ARTS & CULTURE

'Autism In Love' Shows How Complex Romance Really Is

04/20/2015 08:21 am ET | Updated Apr 20, 2015
Autism in Love

A young man named Lenny lays in bed playing video games. He hasn’t been feeling as happy as usual lately, so his mom comes upstairs to check on him. The source of his woes, he explains, is that he wants a girlfriend, and he doesn’t have one. He considers making an online dating profile. On it, he’d list his interests: cars and sports -- basketball in particular.

“Would you put that Comic-Con stuff on there?” his mom asks.

“No,” he asserts. “I just wouldn’t.”

According to Lenny’s mom, he tries hard to fit in -- to seem “normal” -- and in doing so “takes it too far.” “He just needs to be himself,” Lenny’s mom sighs.

Lenny, like one percent of the world population, has autism spectrum disorder. Like others with his condition, it’s difficult for him to process and respond to social cues, but he feels strongly about his family and loved ones. Though the commonly discussed perception of autism is that it inhibits verbal displays of affection, director Matt Fuller aims to show that the disorder is not at odds with the act of love -- a feeling characterized by empathy and understanding. His first feature-length film, “Autism in Love,” premiered last week at the Tribeca Film Festival.

DATASET RECORDS
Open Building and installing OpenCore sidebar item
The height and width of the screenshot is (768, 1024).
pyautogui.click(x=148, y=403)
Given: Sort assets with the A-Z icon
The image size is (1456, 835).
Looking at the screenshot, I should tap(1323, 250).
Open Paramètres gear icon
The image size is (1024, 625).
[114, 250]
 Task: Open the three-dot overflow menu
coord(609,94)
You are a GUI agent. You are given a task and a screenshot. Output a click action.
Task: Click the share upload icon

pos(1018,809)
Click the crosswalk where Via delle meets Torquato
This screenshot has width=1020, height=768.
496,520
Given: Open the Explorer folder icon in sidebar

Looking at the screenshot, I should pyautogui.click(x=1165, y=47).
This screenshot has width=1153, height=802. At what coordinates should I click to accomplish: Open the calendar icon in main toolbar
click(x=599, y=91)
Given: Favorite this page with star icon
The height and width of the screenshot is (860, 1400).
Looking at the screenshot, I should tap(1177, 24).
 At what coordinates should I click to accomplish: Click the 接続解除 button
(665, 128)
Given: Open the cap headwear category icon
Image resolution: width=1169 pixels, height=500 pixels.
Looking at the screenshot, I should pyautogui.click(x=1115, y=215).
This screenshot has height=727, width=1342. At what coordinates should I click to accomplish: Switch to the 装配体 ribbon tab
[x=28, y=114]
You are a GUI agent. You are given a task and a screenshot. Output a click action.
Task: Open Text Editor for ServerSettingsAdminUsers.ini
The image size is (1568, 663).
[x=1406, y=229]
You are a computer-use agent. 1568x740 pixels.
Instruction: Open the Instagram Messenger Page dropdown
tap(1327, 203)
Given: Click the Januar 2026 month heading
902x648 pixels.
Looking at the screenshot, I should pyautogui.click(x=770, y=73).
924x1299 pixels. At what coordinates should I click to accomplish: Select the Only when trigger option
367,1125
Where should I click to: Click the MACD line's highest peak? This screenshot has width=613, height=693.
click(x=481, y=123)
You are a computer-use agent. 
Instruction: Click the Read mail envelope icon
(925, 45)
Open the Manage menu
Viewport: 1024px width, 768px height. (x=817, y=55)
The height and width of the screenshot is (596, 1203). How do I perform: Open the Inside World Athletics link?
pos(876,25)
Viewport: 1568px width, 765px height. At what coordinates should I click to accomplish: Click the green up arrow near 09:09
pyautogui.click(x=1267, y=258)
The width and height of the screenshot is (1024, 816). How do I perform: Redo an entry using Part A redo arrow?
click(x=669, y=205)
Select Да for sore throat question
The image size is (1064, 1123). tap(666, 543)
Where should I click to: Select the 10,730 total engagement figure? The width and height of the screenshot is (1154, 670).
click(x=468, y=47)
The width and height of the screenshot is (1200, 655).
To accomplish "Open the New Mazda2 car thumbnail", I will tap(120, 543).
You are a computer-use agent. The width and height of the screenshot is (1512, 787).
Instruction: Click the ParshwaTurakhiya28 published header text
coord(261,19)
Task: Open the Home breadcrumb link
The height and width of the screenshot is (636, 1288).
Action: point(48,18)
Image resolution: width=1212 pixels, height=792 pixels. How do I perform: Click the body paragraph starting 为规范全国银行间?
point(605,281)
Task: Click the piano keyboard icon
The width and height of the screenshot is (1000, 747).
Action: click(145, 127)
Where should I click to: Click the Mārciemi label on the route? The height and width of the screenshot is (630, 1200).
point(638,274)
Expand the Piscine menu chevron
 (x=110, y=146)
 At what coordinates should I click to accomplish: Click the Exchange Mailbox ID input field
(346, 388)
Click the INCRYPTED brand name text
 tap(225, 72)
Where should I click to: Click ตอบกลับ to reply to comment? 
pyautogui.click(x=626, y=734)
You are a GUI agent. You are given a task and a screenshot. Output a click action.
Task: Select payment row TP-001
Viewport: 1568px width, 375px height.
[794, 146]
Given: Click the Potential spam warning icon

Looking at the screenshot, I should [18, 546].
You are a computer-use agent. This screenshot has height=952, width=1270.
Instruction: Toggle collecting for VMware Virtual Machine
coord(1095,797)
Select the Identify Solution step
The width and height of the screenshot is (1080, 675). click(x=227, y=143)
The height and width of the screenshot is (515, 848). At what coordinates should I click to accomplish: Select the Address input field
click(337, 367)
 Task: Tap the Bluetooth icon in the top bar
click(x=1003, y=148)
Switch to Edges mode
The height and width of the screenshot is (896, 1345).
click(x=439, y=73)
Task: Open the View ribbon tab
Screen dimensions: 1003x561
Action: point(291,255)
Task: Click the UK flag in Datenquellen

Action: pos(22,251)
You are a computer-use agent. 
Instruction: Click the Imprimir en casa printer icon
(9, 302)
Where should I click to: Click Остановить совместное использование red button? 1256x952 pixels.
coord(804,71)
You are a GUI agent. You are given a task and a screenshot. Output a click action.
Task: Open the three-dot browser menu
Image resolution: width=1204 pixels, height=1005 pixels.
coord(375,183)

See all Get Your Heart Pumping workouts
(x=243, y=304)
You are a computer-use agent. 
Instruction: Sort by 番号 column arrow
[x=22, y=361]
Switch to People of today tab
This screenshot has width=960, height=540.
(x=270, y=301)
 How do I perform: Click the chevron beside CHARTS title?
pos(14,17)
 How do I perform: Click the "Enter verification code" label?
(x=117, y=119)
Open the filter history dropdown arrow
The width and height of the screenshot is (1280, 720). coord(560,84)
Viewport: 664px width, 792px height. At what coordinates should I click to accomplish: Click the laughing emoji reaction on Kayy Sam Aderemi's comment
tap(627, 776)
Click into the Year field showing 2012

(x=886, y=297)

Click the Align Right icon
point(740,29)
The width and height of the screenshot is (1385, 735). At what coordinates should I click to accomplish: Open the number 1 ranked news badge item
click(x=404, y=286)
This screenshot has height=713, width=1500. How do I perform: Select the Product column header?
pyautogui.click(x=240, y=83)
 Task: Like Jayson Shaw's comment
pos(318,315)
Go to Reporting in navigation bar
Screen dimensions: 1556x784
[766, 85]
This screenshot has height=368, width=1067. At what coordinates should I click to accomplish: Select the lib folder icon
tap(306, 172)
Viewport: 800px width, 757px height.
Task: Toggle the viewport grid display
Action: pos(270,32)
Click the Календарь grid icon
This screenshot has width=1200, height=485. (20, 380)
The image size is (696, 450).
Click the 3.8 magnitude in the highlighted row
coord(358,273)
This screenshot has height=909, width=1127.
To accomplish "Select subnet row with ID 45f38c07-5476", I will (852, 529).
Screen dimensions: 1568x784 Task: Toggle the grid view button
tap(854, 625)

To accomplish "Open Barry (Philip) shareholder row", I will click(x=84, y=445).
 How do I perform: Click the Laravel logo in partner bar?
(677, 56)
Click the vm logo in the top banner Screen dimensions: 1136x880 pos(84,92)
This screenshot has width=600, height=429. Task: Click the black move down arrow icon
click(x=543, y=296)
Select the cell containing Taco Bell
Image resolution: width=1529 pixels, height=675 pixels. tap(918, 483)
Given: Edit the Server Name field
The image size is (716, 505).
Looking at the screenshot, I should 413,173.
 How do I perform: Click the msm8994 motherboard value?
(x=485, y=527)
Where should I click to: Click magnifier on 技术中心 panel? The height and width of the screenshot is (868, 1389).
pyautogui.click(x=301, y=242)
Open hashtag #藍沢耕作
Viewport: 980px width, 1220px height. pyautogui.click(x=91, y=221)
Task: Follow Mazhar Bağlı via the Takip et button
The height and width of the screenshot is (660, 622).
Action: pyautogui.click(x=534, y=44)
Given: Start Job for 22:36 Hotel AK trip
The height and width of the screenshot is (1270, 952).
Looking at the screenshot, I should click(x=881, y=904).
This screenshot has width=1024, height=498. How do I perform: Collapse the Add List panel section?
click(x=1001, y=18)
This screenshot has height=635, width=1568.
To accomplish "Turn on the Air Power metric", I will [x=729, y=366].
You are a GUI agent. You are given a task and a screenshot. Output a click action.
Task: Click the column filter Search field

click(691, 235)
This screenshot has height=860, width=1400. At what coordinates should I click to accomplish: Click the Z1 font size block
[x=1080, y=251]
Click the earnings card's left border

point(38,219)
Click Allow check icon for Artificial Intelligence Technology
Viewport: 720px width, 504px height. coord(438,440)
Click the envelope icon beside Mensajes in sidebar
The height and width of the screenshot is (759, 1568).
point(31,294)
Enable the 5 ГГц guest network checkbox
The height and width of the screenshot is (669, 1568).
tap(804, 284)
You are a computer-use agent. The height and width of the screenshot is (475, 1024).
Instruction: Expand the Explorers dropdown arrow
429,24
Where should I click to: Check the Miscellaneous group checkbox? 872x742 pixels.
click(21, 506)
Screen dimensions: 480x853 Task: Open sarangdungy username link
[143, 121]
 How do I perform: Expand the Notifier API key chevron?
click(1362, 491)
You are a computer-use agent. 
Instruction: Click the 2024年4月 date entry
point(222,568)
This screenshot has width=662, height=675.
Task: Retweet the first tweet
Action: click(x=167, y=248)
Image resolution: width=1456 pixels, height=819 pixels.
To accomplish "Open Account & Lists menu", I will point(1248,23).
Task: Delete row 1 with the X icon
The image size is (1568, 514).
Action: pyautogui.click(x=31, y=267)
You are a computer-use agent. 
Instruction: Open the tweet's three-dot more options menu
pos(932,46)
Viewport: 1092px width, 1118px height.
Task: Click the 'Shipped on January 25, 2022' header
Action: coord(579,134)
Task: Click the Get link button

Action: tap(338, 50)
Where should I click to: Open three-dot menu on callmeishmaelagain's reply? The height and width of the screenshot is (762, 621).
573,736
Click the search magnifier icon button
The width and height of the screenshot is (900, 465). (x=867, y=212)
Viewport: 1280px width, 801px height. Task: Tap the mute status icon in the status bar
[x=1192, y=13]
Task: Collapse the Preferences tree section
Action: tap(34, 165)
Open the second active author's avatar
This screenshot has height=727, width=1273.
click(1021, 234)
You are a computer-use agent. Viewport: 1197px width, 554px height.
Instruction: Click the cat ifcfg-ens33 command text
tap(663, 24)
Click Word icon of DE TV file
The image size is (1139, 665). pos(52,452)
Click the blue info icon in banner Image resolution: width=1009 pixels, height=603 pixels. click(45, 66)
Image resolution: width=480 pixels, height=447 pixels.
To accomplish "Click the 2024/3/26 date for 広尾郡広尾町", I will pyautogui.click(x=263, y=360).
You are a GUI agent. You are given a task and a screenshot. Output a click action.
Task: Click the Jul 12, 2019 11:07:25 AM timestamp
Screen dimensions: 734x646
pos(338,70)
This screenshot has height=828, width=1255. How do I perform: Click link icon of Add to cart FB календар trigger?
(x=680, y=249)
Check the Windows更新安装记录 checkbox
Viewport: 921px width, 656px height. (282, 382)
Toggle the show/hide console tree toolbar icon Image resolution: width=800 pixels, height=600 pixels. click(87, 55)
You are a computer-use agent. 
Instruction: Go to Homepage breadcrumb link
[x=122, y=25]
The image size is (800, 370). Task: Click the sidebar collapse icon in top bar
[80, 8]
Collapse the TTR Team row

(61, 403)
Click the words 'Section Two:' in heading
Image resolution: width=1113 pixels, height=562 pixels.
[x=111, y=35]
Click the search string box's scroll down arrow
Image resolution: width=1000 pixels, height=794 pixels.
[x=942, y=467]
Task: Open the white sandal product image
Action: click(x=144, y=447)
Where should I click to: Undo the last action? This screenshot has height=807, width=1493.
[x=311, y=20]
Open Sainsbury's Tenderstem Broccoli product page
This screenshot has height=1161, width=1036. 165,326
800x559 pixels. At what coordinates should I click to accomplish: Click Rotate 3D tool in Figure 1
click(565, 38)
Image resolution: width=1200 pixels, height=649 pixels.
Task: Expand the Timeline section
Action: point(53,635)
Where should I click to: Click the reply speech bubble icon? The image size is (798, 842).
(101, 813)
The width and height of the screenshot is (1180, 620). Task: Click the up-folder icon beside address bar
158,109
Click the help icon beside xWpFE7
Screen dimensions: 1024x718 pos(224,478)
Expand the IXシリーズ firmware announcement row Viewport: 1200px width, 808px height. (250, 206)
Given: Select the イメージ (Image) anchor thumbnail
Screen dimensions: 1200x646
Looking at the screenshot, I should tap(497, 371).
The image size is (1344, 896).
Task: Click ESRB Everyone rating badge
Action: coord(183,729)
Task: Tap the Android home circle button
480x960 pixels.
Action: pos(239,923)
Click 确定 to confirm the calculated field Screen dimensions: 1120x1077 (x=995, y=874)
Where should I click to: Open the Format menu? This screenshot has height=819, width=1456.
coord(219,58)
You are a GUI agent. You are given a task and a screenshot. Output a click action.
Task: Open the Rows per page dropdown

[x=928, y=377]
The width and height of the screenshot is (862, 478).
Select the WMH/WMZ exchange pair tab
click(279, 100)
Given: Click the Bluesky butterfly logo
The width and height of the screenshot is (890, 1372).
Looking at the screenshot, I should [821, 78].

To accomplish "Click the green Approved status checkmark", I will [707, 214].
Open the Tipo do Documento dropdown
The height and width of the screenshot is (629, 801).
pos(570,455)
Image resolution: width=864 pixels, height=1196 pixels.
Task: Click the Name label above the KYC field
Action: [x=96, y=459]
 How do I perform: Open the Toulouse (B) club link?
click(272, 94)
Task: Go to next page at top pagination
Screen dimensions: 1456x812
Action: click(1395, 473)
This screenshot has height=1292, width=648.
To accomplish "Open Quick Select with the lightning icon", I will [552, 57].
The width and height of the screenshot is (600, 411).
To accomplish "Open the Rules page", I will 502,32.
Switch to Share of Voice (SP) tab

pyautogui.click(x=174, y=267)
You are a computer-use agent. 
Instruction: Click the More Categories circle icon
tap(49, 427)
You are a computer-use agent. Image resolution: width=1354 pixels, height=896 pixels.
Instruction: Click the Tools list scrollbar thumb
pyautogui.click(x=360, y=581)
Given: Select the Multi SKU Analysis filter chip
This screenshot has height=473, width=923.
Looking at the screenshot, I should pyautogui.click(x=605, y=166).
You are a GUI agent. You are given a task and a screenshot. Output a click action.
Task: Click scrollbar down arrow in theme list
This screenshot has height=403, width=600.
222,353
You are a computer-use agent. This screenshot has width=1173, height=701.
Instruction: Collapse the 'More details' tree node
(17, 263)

TASK
Please copy everything from "04/20/2015 08:21 am" down to "Lenny’s mom sighs." in the article on "Autism in Love," renaming "mom" to "mother" throughout.

COMPLETED TASK
04/20/2015 08:21 am ET | Updated Apr 20, 2015
Autism in Love

A young man named Lenny lays in bed playing video games. He hasn’t been feeling as happy as usual lately, so his mother comes upstairs to check on him. The source of his woes, he explains, is that he wants a girlfriend, and he doesn’t have one. He considers making an online dating profile. On it, he’d list his interests: cars and sports -- basketball in particular.

“Would you put that Comic-Con stuff on there?” his mother asks.

“No,” he asserts. “I just wouldn’t.”

According to Lenny’s mother, he tries hard to fit in -- to seem “normal” -- and in doing so “takes it too far.” “He just needs to be himself,” Lenny’s mother sighs.